Berkeley Lab Computing Sciences Organization to Highlight High-Performance Computing and Networking Expertise, History at SC99 Conference, Nov. 13-19 in Portland

BERKELEY, Calif. -- Each November, the nation's leading researchers and manufacturers in the arena of high-performance computing and networking meet to demonstrate their latest achievements and technologies. Among the leading organizations sharing their expertise will be the U.S. Department of Energy's Lawrence Berkeley National Laboratory.

At SC99, the conference for high-performance computing and networking to be held Nov. 13-19 in Portland, Ore., Berkeley Lab exhibit will feature a display chronicling the 25-year history of the National Energy Research Scientific Computing Center (NERSC) and the Energy Sciences Network (ESnet), two U.S. Department of Energy facilities located at Berkeley Lab and serving thousands of researchers across the country.

As the first national supercomputing center open to the national research community, NERSC has served as a model for similar centers across the nation. NERSC today is a leader in providing users with the strongest combination of computing facilities, new tools and technologies, and intellectual resources. ESnet, a backbone network of the Internet, helped pioneer the concept of using phone and satellite links to remotely access supercomputers and today provides high-bandwidth connectivity linking 30 DOE sites around the country.

Berkeley Lab's Computing Sciences organization will also showcase a number of applications aimed at making supercomputing applications more powerful, more accessible and more capable. In addition to a dozen interactive technology demonstrations, Berkeley Lab researchers will share their expertise by presenting tutorials and technical papers in sessions open to the nearly 6,000 conference attendees.

Berkeley Lab's tutorials range from demonstrating how to build cluster computers based on the Linux operating system to looking ahead to "High Performance Computing Facilities for the Next Millennium" to examining the role of high-performance computing in advancing research in molecular biology.

Technical papers presented by Berkeley Lab researchers will cover such topics as the performance of leading-edge supercomputer architectures, analysis of global climate data, new tools for conducting scientific experiments remotely over networks, and applications for analyzing problems such as architectural lighting and studying the movement of underground chemicals.

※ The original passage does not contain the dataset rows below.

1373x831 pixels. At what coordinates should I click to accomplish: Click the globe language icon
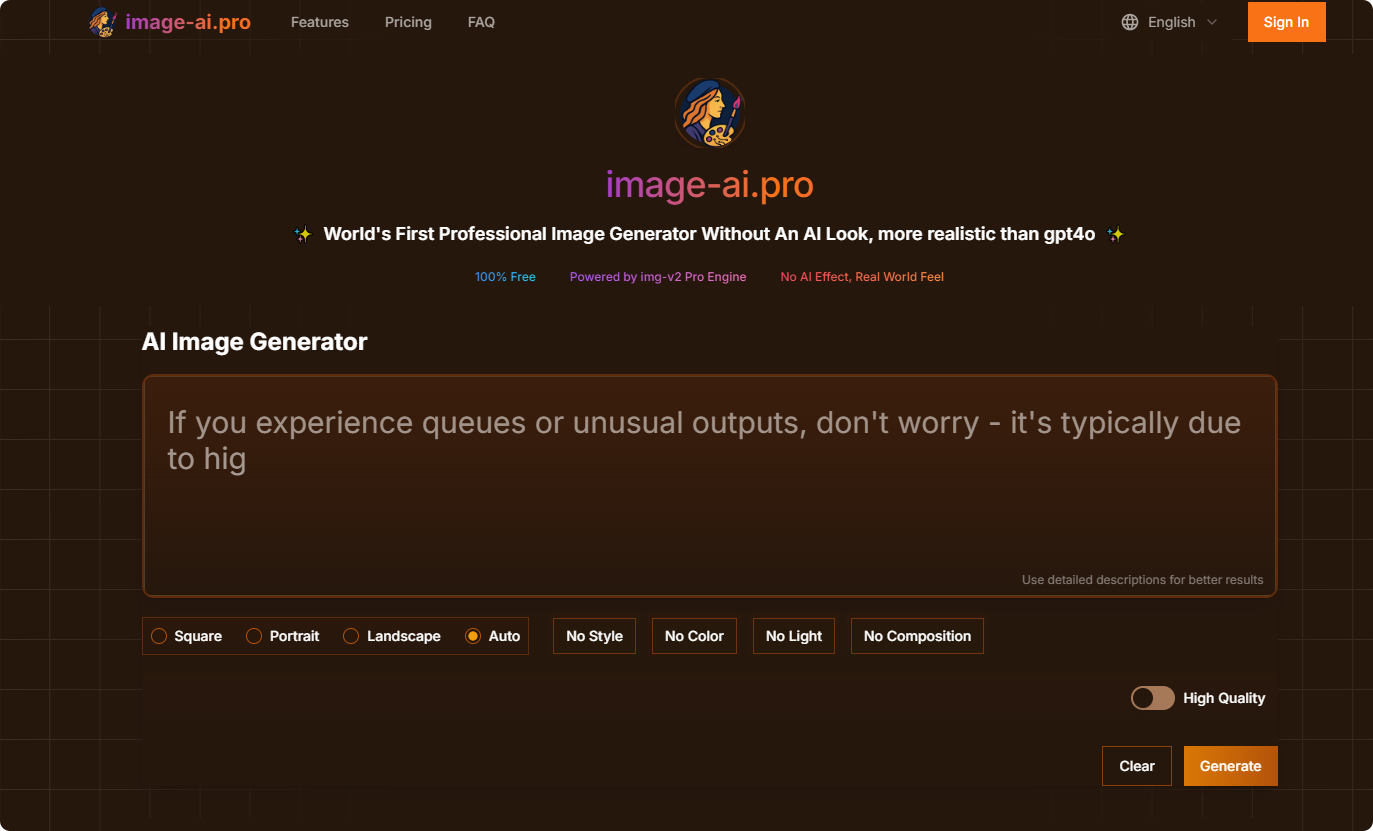[1130, 22]
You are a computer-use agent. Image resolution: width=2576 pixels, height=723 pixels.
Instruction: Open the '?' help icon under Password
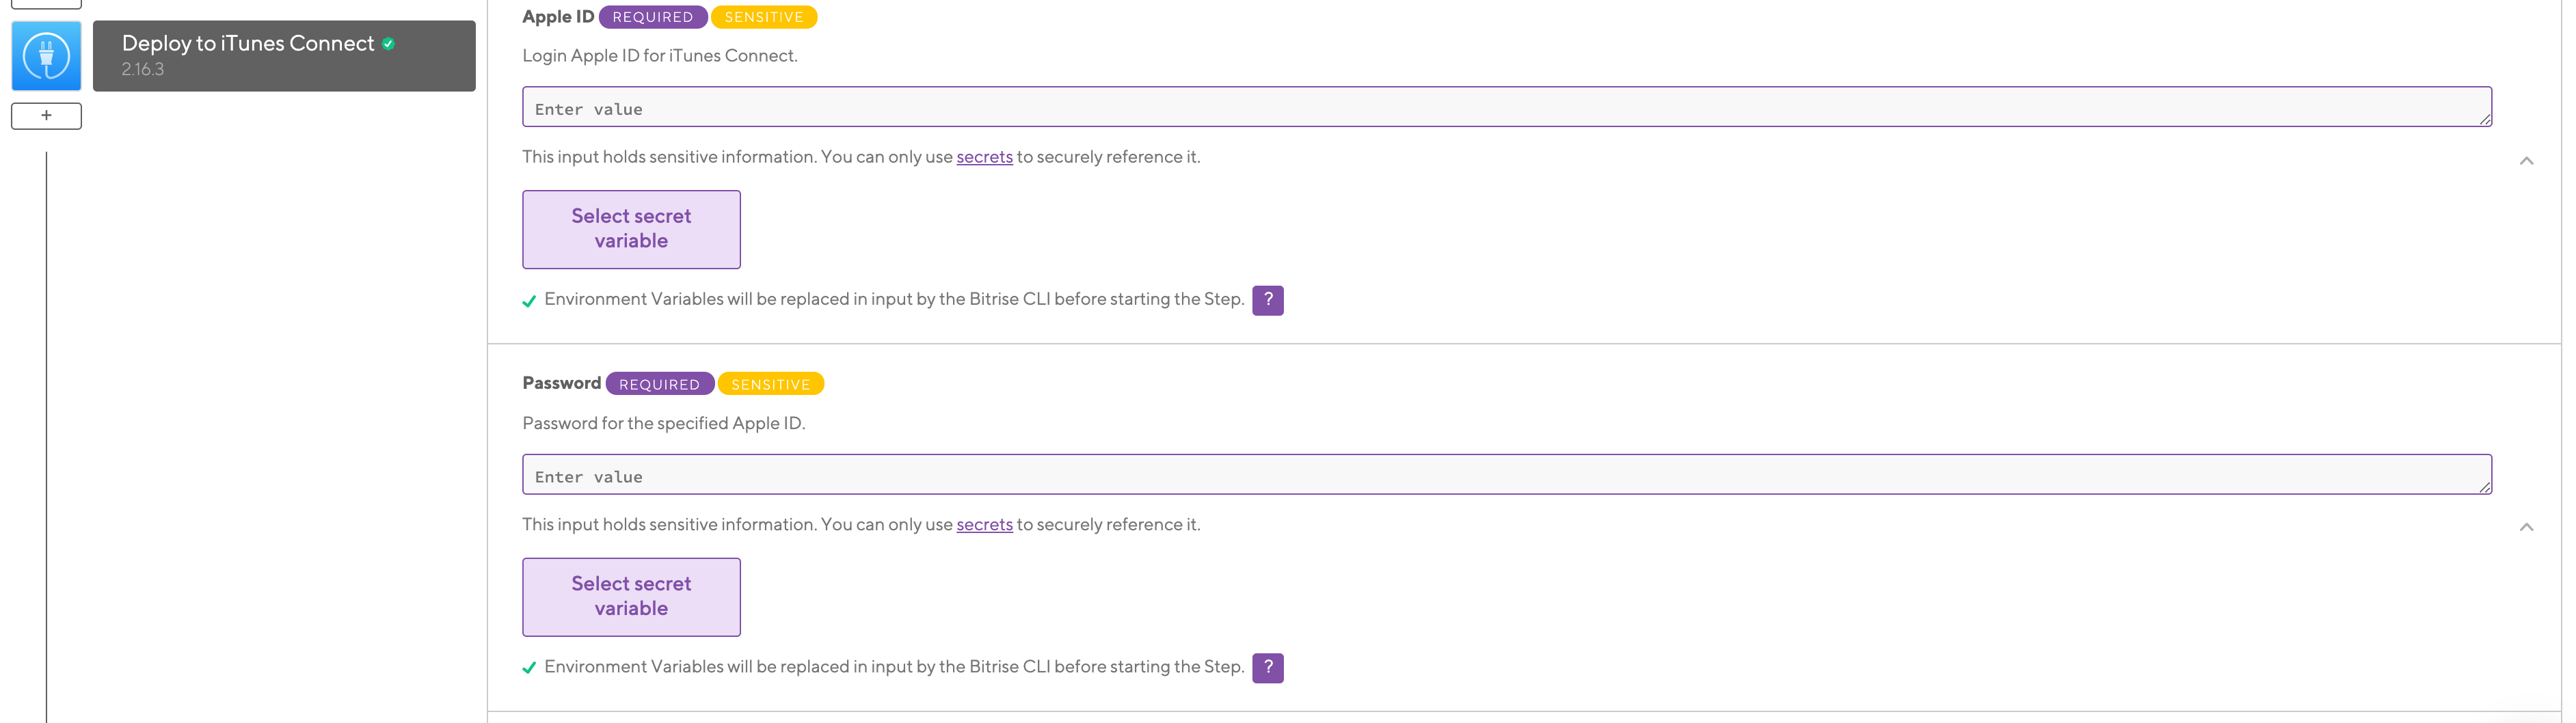pyautogui.click(x=1267, y=667)
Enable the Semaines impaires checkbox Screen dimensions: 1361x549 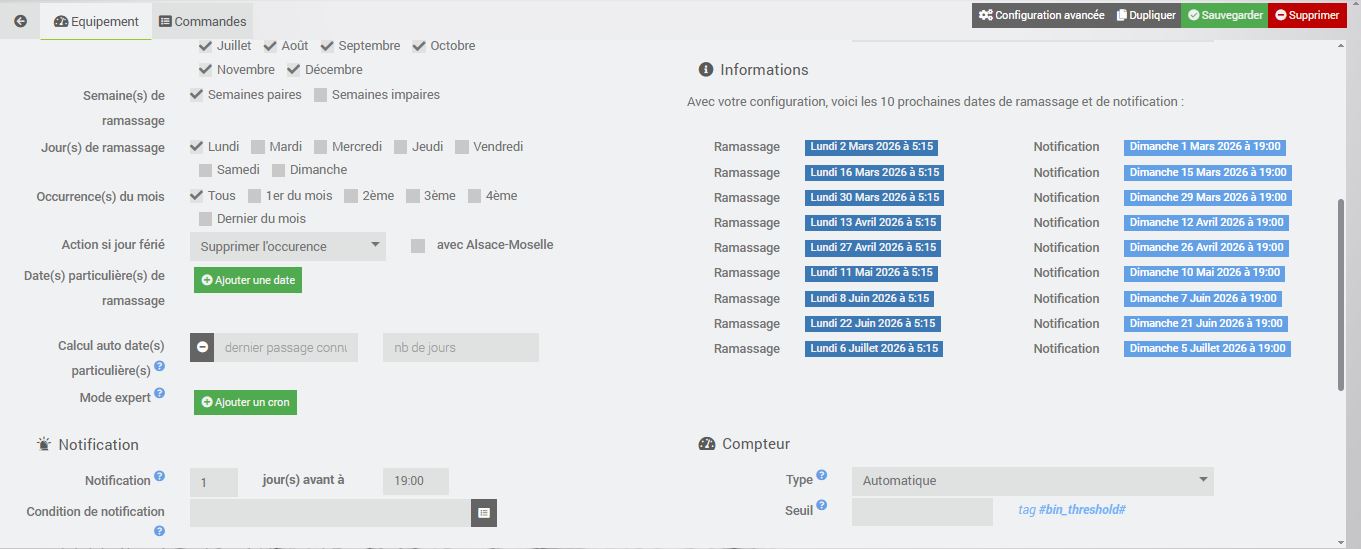click(x=321, y=95)
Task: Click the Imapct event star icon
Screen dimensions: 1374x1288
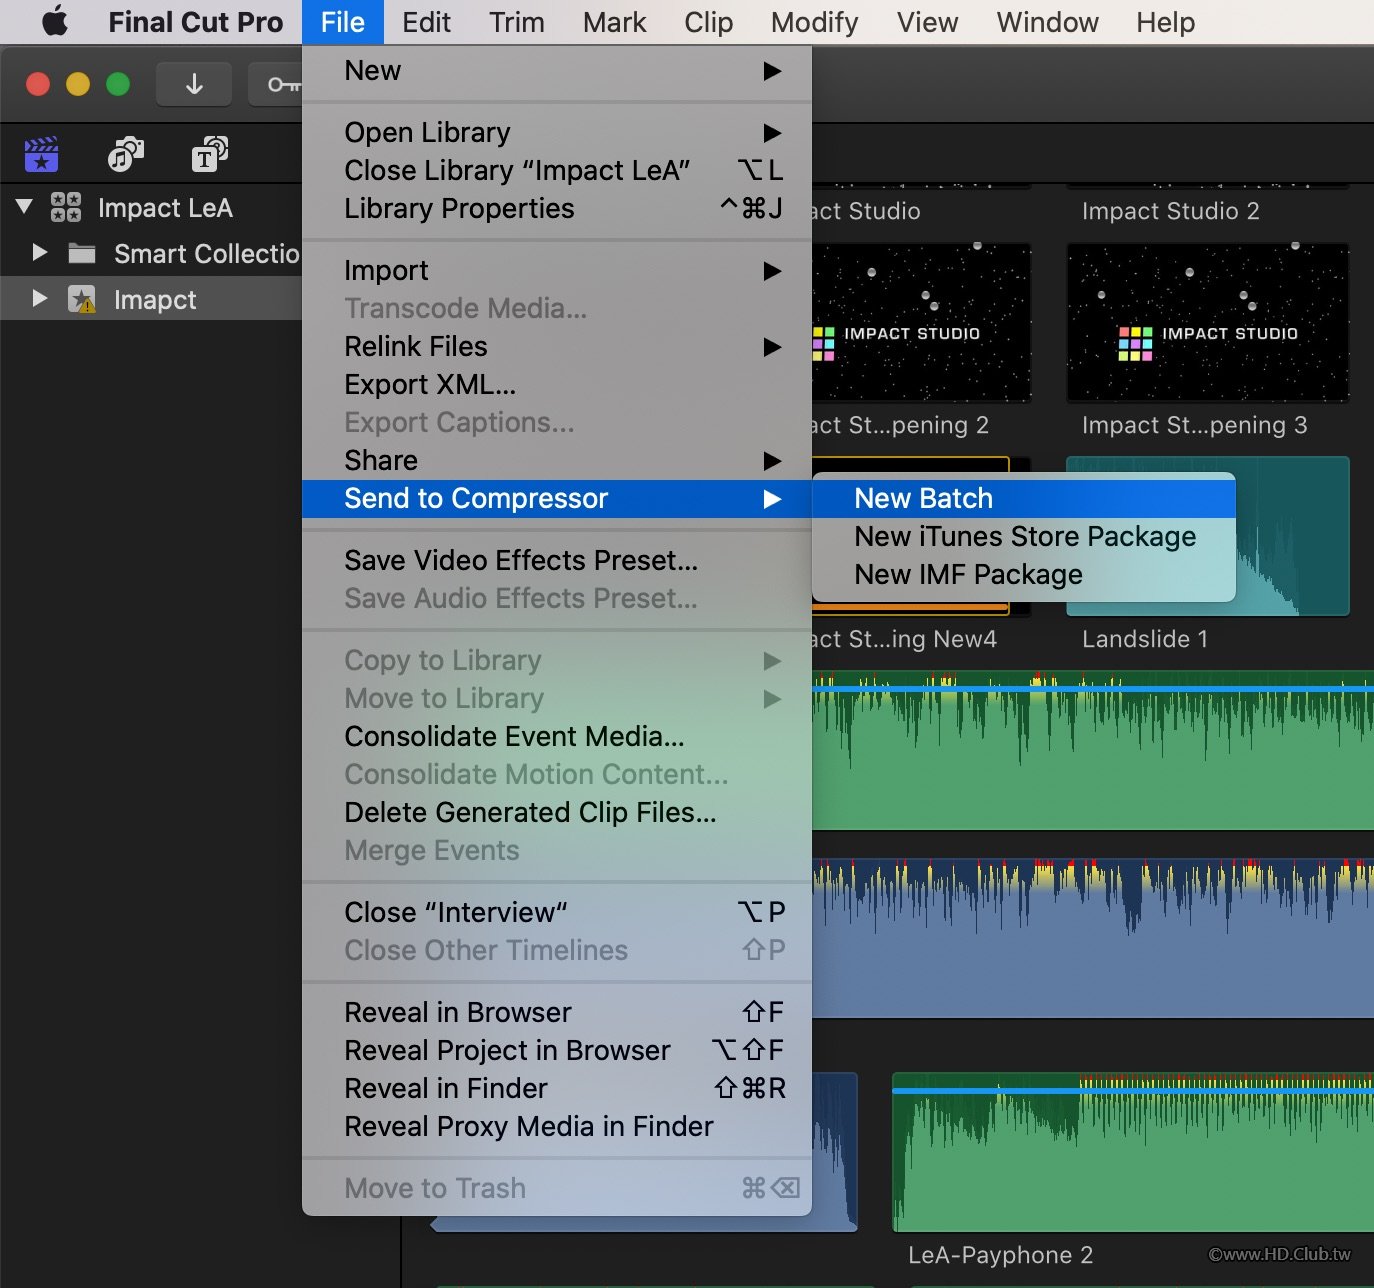Action: point(82,299)
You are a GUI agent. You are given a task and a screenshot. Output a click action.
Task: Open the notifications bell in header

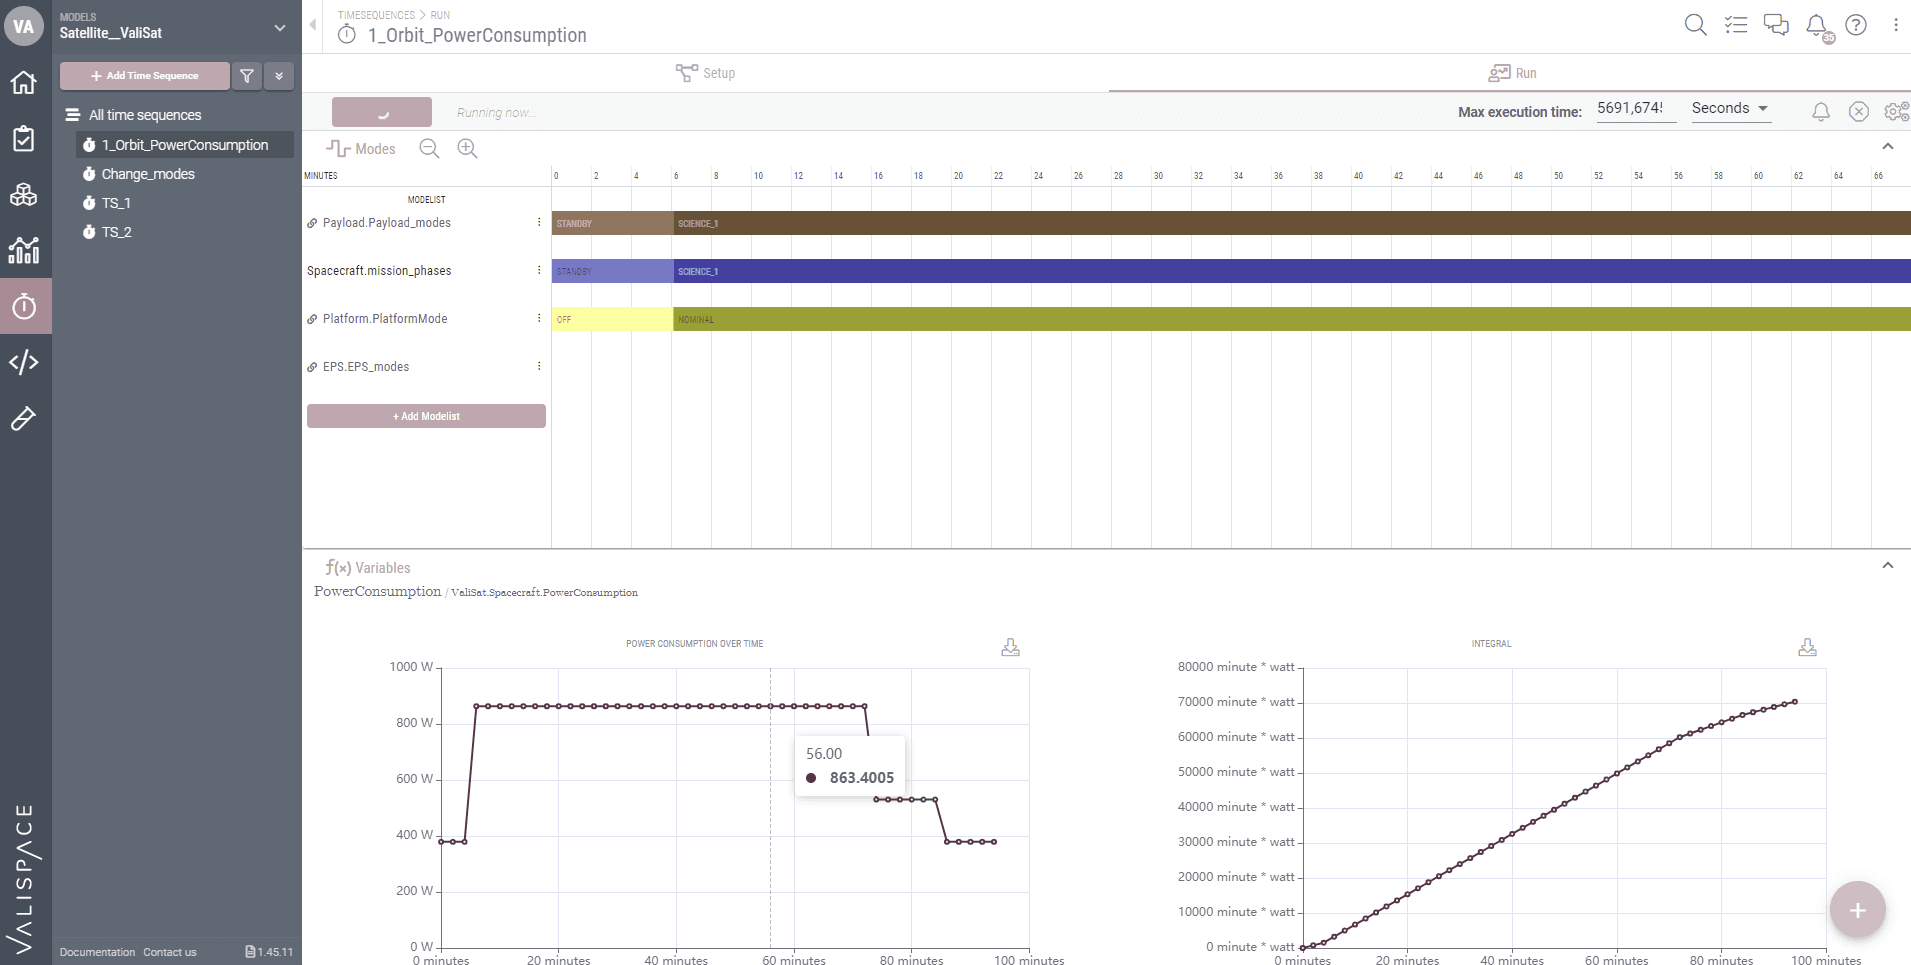[1817, 25]
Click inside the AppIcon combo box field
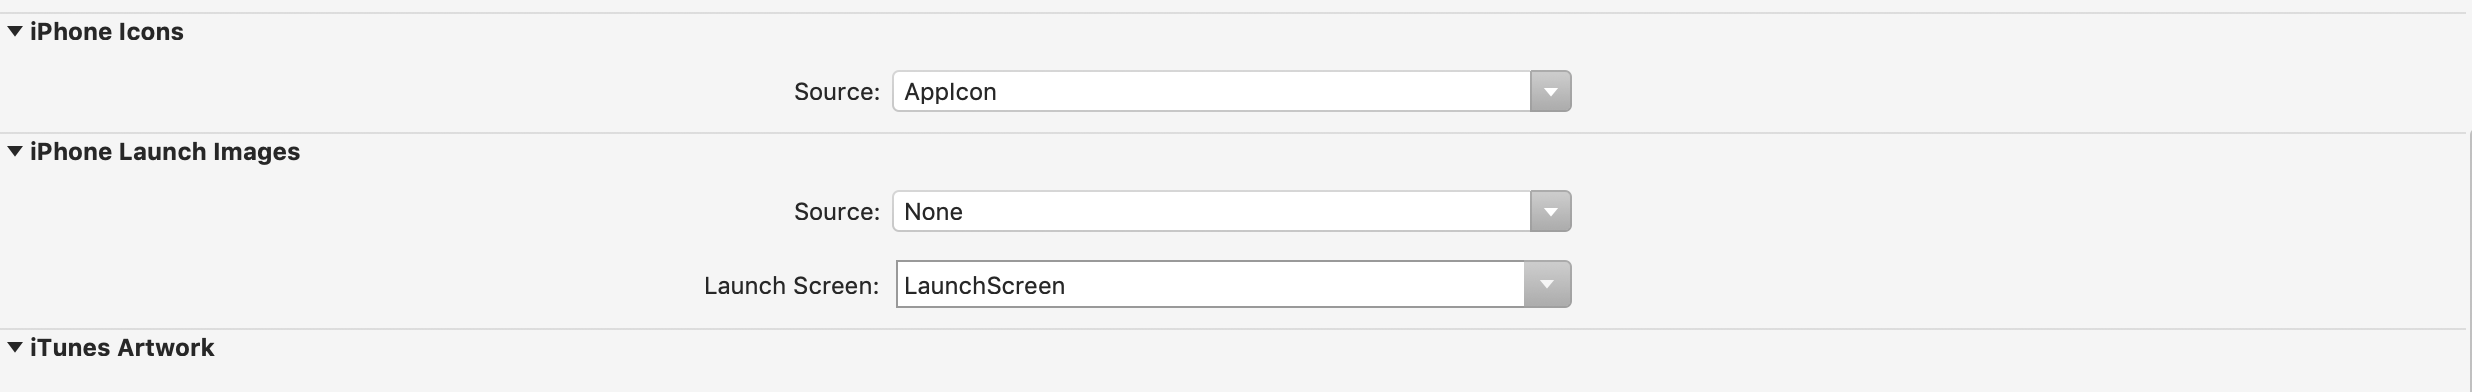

Technical demonstrations in the Berkeley Lab booth will include:

• A new application that will enable researchers using desktop workstations to generate scientific visualizations from large volumes of data. This new "volume rendering" short-cuts the previous need to have direct access to powerful supercomputers when complex, three-dimensional scientific problems.
• A cluster of Linux-based PCs running various parallel programming tools to support other demonstrations in the Berkeley Lab exhibit.
• A high-performance Regional Climate System Model for modeling precipitation and streamflow in the western United States to assess possible impacts of climate changes.
• DeepView, a scalable system for linking experts and facilities from geographically dispersed locations via a wide area network. This "Channel for Distributed Microscopy" offers a listing of available on-line microscopes where users can seamlessly participate in an experiment, acquire expert opinions, collect and process data and store this information in electronic notebooks.
• On-line access to large scientific datasets using a range of Data Grid technologies. Data Grid nodes at the Berkeley Lab, Argonne National Lab and VA Linux booths on the SC99 exhibit floor and at sites around the country are connected via high-speed transfer mechanisms, allowing SC99 participants to request and track the creation of new dataset replicas and interactively browse dataset contents via Grid-enabled visualization tools.
• Scientific visualization of magnetically confined plasmas in stellarators, which provide important insights in the field of magnetic fusion energy. Such visualizations help improve the design of fusion devices, as well as understanding of plasma physics.
• A prototype "virtual protractor" which allows researchers to measure objects and distances in three-dimensional visualizations. Such models can range from molecules to mile-wide oilfields.